[Saved data entries]
______
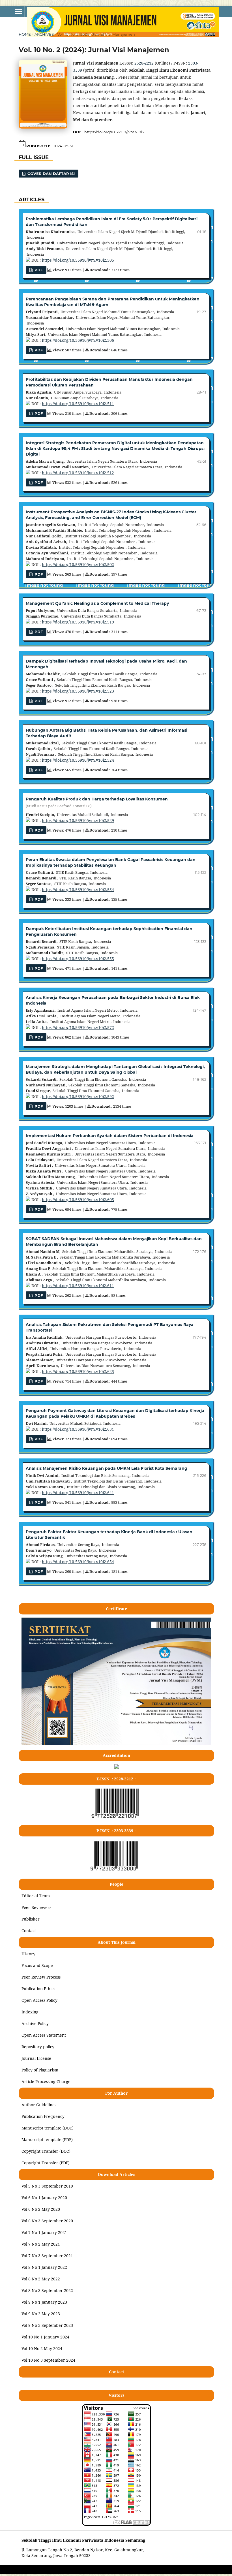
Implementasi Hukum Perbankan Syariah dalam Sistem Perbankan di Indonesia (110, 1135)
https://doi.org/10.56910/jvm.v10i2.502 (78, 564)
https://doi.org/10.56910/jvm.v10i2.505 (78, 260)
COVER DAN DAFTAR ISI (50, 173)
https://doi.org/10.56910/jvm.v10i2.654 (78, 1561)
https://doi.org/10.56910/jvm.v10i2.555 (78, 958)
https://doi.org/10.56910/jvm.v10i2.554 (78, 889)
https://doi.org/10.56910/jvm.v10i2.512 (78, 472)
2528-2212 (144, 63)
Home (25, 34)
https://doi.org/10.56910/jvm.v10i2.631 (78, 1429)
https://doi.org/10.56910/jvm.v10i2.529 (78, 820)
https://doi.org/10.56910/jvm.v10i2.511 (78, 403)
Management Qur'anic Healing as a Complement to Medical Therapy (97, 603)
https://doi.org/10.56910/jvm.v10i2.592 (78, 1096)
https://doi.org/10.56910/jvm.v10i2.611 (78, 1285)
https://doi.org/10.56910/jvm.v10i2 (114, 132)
______
Every line from the one that contains "https://doi.org/10.56910/jvm.v10i2.554 (78, 889)" down to and including the last line of the records above must be set down exactly, with nothing else.

https://doi.org/10.56910/jvm.v10i2.554 (78, 889)
https://doi.org/10.56910/jvm.v10i2.512 (78, 472)
2528-2212 (144, 63)
Home (25, 34)
https://doi.org/10.56910/jvm.v10i2.631 (78, 1429)
https://doi.org/10.56910/jvm.v10i2.529 (78, 820)
https://doi.org/10.56910/jvm.v10i2.511 (78, 403)
Management Qur'anic Healing as a Complement to Medical Therapy (97, 603)
https://doi.org/10.56910/jvm.v10i2.592 (78, 1096)
https://doi.org/10.56910/jvm.v10i2.611 (78, 1285)
https://doi.org/10.56910/jvm.v10i2 (114, 132)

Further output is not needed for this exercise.